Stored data
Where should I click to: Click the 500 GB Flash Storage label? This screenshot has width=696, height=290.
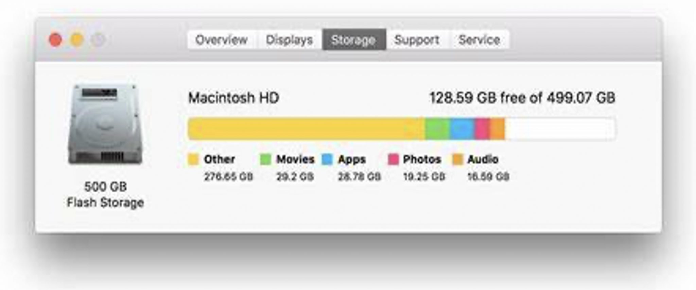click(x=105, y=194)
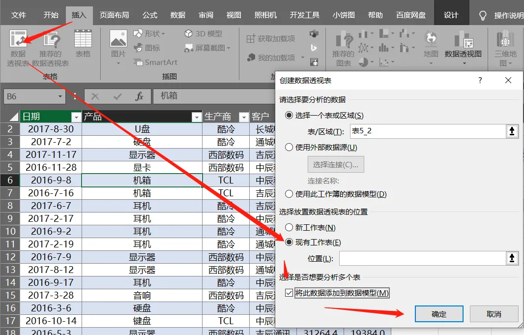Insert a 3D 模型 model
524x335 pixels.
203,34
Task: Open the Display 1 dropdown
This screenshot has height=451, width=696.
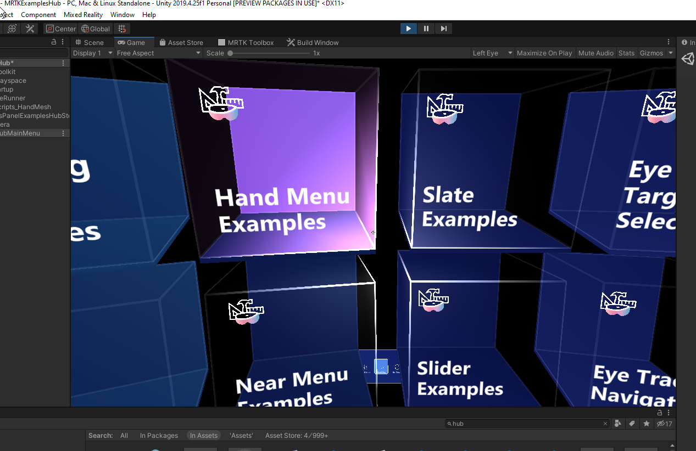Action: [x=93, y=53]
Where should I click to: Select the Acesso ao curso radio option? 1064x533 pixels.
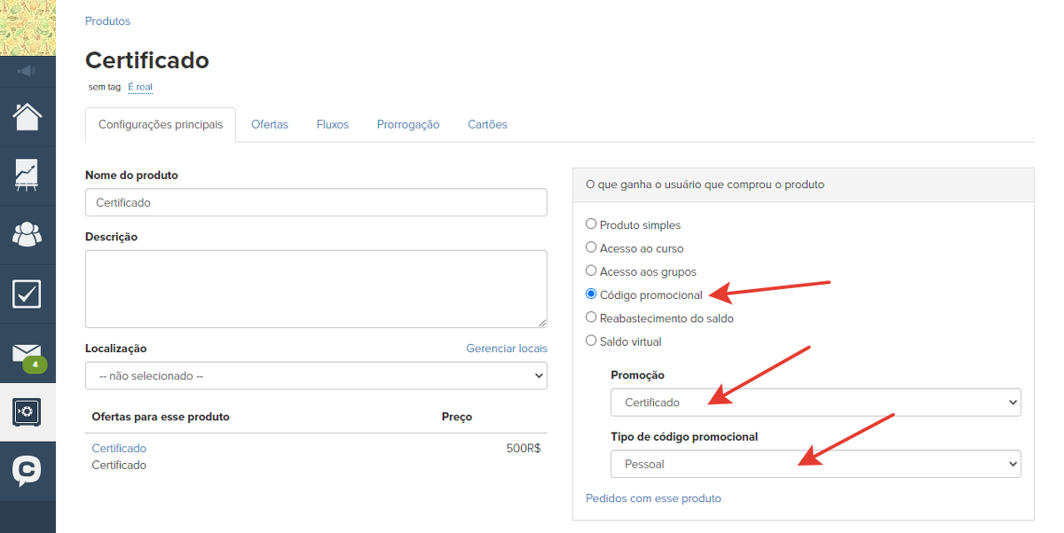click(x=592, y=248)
==
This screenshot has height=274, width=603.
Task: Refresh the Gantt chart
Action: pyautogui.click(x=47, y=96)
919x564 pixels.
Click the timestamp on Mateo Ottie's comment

> [What is being asked]: Although pictures appear among the entries, please set down only the lines from the one with "Where should I click to: Click" up to and including the one with "Task: Open the Display 1 dropdown", word for word.

> [Written reply]:
Where should I click to: Click the 500 GB Flash Storage label? This screenshot has width=696, height=290.
click(x=105, y=194)
Insert a 3D 模型 model
524x335 pixels.
203,34
Task: Open the Display 1 dropdown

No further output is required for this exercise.